(Bloomberg) — U.S. stocks plunged after a factory gauge fell the most in a decade and Apple cut its sales outlook, adding to concern that global growth is slowing. Treasuries rallied and the yen strengthened.
The S&P 500 Index’s losses approached 2 percent, the Dow Jones Industrial Average sank more than 500 points and 10-year Treasury yields tumbled to an 11-month low after a measure of U.S. manufacturing plunged last month by the most since October 2008. The iPhone maker plunged the most since 2013 after citing an unforeseen slowdown in China for its woes. Bristol-Myers Squibb’s bid to buy Celgene and a strong reading on private hiring for December were shrugged off by bearish investors.
“Corporate America is getting cold feet about the outlook,” said Chris Rupkey, the chief financial economist at MUFG Union Bank in New York. “That’s what the stock market is saying with new selling and new lows after the manufacturing survey’s release.’
Here are the major stocks moves:
Apple plunged as much as 10 percent. All 30 chipmakers in the Philadelphia Semi index fell, with Qorvo, Skyworks and Broadcom off at least 4.5 percent. 3M, Caterpillar and DowDuPont dropped at least 3 percent. Bristol-Myers sank 13 percent, while Celgene jumped to the highest since October. Airlines tumbled after Delta cut its revenue forecast. American was off 8 percent.
In currency markets, the yen jumped as algorithmic programs amplified sharp gyrations amid thin liquidity during a Japanese holiday. Bloomberg’s dollar index fell.
The weak ISM factory reading adds to anxiety spurred by poor data from China and Europe a day earlier, stoking fear that a recession looms larger than previously thought. Apple and Delta join a growing list of companies warning that the trade war and political turmoil may be weighing on corporate profits. Dysfunction in Washington continues, meanwhile, with leaders unable to strike a deal to end a partial shutdown of the federal government.
“That Tim Cook and his company mentioned China as the reason behind the downturn in the company’s outlook seemed to hit exactly the pressure point traders and investors were already alarmed over,” Greg McKenna, markets strategist at McKenna Macro and a three-decade foreign-exchange market veteran, wrote in a note to clients.
Here are some events investors may focus on in coming days:
The U.S. December jobs report is due Friday Fed Chair Powell is interviewed with predecessors Janet Yellen and Ben Bernanke at the annual meeting of the American Economic Association Friday.
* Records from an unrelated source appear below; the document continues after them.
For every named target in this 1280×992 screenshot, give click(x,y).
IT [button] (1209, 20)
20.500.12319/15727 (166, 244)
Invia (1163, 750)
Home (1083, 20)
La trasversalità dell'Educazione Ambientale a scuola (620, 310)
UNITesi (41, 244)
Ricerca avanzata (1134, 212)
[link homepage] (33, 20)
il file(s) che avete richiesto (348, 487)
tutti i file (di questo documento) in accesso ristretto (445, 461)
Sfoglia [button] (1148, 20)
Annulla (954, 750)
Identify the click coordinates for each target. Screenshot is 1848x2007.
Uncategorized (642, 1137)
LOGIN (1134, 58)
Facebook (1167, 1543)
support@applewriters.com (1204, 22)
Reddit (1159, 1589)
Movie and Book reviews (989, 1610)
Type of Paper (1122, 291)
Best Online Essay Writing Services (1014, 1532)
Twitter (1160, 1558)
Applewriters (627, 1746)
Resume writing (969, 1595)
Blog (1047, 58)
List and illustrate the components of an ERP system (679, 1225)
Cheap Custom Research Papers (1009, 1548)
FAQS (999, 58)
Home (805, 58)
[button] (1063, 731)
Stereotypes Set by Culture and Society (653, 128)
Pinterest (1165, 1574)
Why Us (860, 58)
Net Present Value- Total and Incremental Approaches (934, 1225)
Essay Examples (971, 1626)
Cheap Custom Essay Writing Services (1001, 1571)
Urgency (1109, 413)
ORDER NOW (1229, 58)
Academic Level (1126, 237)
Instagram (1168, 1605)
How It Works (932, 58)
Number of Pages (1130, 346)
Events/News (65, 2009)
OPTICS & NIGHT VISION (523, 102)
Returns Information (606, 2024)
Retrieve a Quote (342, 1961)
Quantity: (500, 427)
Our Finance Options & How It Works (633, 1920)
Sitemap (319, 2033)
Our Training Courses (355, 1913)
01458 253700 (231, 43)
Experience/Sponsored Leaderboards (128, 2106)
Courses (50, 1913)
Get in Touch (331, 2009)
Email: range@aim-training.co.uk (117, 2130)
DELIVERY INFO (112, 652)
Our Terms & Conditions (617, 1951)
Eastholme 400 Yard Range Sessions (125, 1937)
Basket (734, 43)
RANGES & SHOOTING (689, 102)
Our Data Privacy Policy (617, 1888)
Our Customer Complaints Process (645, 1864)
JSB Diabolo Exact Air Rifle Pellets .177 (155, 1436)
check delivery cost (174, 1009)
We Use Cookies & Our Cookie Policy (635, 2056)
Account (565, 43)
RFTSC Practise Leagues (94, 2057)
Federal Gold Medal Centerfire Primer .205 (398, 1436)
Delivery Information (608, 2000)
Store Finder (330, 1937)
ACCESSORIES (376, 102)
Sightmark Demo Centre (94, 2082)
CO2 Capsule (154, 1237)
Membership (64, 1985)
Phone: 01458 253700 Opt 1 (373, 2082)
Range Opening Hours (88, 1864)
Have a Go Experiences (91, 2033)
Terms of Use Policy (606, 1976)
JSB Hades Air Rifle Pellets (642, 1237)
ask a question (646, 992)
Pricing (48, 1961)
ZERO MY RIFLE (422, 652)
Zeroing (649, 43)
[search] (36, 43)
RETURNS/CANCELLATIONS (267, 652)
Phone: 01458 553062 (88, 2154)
Atlanta Fed President Raphael Bostic joins a panel on long-run macroeconomic performance.
And these are the main moves in markets:
Stocks
The S&P 500 fell 1.8 percent at 11:11 a.m. in New York. The Nasdaq 100 retreated 2.2 percent, while the Dow Jones Industrial Average slid 533 points. The Stoxx Europe 600 Index lost 0.8 percent. Germany’s DAX Index sank 1.4 percent on the first retreat in a week. The MSCI Emerging Market Index declined 0.8 percent. The Nikkei-225 Stock Average fell 0.3 percent.
Currencies
The Bloomberg Dollar Spot Index dipped 0.4 percent. The euro advanced 0.4 percent to $1.1393. The British pound dipped 0.1 percent to $1.2596. The Japanese yen jumped 1.1 percent to 107.64 per dollar, the strongest in more than eight months.
Bonds
The yield on 10-year Treasuries fell four basis points to 2.58 percent. The two-year Treasury yield fell four basis points to 2.43 percent. Germany’s 10-year yield fell one basis point to 0.15 percent. Italy’s 10-year yield climbed 19 basis points to 2.88 percent.
Commodities
West Texas Intermediate crude fell 0.9 percent to $46.14 a barrel. Gold futures advanced 0.4 percent to $1,289.05 an ounce, reaching the highest in almost seven months on its sixth consecutive advance.